Entraîner un LLM from scratch : le pipeline complet

#llm

Trois étapes principales, qui couvrent le traitement des données, l’écriture de l’architecture, le préentraînement, et deux formes de fine-tuning. Voici un résumé détaillé du pipeline :

Étape 1 : construire l’architecture du LLM et préparer les données. L’objectif est d’implémenter tout le code de bas niveau from scratch, pour que le modèle accepte du texte et ait déjà la base architecturale pour en générer.

  • Étape 1 : préparation et échantillonnage des données. Un réseau ne traite pas le texte directement, il faut donc d’abord le transformer. Un tokenizer BPE (byte-pair encoding) découpe le texte en tokens et les convertit en IDs. Ces IDs deviennent des embeddings de tokens, auxquels on ajoute des embeddings de position pour conserver l’ordre. Enfin, une fenêtre glissante échantillonne le texte pour construire des paires entrée/cible pour la prédiction du token suivant.
  • Étape 2 : écrire le mécanisme d’attention. L’attention est le cœur du Transformer. On part de la self-attention la plus simple, puis on introduit des matrices de poids entraînables Query, Key et Value. Pour la génération de texte, il faut un masque d’attention causale, qui cache les tokens futurs afin que le modèle ne prédise le mot suivant qu’à partir du passé. Après un dropout pour limiter le surapprentissage, on étend le tout en attention multi-têtes, pour que le modèle suive en parallèle différentes caractéristiques de l’entrée.
  • Étape 3 : implémenter une architecture de type GPT. On assemble l’attention avec le reste des briques : normalisation de couche pour stabiliser l’entraînement, un réseau feed-forward avec GELU, et des connexions raccourcies qui aident les gradients à traverser les piles profondes. Ces composants forment un bloc Transformer, empilé plusieurs fois, jusqu’à un modèle complet de type GPT.

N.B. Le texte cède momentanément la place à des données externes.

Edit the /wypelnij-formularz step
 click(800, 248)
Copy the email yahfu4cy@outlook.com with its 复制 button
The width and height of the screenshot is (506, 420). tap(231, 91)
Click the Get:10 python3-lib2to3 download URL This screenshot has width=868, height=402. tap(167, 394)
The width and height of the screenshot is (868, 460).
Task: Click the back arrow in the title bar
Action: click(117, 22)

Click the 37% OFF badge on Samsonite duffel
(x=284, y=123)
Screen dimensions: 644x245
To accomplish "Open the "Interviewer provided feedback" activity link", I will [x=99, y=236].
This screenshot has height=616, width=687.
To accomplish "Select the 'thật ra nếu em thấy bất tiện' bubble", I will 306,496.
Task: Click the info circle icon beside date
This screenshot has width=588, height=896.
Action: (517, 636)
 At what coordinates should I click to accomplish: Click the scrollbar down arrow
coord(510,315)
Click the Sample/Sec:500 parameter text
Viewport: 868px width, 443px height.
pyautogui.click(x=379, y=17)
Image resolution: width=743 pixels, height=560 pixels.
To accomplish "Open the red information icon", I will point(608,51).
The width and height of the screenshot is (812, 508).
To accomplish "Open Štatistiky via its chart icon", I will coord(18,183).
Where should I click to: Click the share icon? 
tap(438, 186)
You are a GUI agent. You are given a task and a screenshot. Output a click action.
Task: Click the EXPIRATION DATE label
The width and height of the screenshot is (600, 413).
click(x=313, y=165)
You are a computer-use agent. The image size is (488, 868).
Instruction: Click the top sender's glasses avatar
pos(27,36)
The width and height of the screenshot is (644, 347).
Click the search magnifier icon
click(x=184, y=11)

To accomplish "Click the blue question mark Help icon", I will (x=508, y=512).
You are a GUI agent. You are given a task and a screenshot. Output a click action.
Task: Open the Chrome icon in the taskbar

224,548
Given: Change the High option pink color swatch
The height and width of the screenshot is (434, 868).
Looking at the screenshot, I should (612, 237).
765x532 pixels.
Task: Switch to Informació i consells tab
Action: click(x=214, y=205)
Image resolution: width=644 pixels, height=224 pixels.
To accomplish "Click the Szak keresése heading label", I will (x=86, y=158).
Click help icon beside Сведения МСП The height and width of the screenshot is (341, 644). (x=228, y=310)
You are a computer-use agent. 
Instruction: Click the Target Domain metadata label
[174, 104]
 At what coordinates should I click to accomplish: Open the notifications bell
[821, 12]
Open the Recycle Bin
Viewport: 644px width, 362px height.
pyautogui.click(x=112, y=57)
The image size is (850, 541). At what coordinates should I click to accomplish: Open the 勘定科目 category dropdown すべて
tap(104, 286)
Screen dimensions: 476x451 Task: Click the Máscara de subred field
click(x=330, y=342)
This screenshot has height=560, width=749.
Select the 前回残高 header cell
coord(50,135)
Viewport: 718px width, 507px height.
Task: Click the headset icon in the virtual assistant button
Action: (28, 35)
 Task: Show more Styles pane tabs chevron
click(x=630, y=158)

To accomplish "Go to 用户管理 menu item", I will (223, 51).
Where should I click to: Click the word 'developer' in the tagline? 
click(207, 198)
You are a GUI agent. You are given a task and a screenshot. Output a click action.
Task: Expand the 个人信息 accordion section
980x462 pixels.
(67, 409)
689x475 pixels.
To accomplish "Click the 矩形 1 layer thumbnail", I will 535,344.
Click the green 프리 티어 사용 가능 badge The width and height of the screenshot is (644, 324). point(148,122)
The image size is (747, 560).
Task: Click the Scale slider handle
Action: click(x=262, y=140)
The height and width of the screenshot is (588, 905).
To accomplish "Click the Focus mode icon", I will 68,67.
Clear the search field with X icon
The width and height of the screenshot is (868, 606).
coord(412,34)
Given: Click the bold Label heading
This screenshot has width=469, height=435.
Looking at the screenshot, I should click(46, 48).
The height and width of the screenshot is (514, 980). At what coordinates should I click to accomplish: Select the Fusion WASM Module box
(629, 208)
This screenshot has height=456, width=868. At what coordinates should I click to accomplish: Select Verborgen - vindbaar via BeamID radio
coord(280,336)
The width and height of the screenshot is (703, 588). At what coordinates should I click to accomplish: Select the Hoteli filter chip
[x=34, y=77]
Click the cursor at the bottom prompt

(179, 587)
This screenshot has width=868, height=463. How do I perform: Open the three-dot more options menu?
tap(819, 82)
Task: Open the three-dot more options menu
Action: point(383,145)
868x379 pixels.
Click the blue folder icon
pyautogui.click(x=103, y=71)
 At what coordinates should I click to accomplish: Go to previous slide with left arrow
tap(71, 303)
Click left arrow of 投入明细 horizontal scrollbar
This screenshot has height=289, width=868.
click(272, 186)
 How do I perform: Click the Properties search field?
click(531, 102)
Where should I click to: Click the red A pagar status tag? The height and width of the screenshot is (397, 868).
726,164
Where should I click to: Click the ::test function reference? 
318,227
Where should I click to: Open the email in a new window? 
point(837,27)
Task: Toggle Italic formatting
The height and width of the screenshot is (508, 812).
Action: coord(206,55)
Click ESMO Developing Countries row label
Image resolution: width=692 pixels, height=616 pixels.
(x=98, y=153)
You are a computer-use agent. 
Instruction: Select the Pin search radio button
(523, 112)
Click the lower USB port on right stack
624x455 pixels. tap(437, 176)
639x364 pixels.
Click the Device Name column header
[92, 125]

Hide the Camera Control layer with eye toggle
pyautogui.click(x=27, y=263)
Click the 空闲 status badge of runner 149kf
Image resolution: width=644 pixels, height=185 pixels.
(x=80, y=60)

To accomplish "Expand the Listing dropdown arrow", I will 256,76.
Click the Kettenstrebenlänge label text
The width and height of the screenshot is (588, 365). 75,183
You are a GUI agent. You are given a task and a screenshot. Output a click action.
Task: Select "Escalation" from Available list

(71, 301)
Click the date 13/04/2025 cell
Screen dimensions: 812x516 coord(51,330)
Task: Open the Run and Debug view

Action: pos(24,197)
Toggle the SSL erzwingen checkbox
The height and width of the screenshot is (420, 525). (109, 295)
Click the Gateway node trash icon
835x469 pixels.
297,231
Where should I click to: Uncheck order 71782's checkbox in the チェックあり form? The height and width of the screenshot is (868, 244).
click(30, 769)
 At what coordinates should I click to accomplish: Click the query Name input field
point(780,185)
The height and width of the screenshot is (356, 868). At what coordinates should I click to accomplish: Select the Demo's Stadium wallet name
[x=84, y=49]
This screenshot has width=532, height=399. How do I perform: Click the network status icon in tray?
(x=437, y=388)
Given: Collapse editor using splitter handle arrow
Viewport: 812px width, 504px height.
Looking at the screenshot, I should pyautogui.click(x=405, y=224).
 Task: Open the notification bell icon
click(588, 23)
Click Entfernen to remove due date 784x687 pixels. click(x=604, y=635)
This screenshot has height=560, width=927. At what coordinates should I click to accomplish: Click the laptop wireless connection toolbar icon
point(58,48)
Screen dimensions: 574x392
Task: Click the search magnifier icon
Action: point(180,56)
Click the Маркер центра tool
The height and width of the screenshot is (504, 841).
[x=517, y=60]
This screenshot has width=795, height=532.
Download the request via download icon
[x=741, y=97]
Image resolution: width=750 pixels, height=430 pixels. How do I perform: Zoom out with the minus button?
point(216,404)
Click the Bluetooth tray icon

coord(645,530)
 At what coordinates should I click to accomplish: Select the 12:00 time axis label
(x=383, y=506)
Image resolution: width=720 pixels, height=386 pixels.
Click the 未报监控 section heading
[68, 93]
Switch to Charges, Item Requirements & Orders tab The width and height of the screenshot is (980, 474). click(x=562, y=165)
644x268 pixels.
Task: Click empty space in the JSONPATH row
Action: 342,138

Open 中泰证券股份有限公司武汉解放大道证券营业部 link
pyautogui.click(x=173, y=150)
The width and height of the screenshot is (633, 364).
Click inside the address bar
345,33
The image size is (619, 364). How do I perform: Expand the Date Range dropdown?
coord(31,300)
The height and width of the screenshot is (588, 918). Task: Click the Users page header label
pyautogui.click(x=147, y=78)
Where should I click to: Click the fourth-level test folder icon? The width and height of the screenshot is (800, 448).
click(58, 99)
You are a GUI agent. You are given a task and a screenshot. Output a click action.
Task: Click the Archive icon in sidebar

Étape 2 : préentraîner sur des données non annotées. Le modèle apprend les régularités de la langue, passant d’un réseau initialisé au hasard à un modèle de fondation capable de produire du texte cohérent.

  • Étape 4 : préentraînement et évaluation. Par apprentissage auto-supervisé, le modèle s’entraîne sur de grands corpus non annotés, avec pour objectif de prédire le token suivant. La cross-entropy sert à suivre en continu les performances train et validation.
  • Étape 5 : stratégies de décodage et chargement des poids. Pour contrôler la diversité et la créativité, et éviter un texte figé, le pipeline introduit le temperature scaling et le top-k sampling.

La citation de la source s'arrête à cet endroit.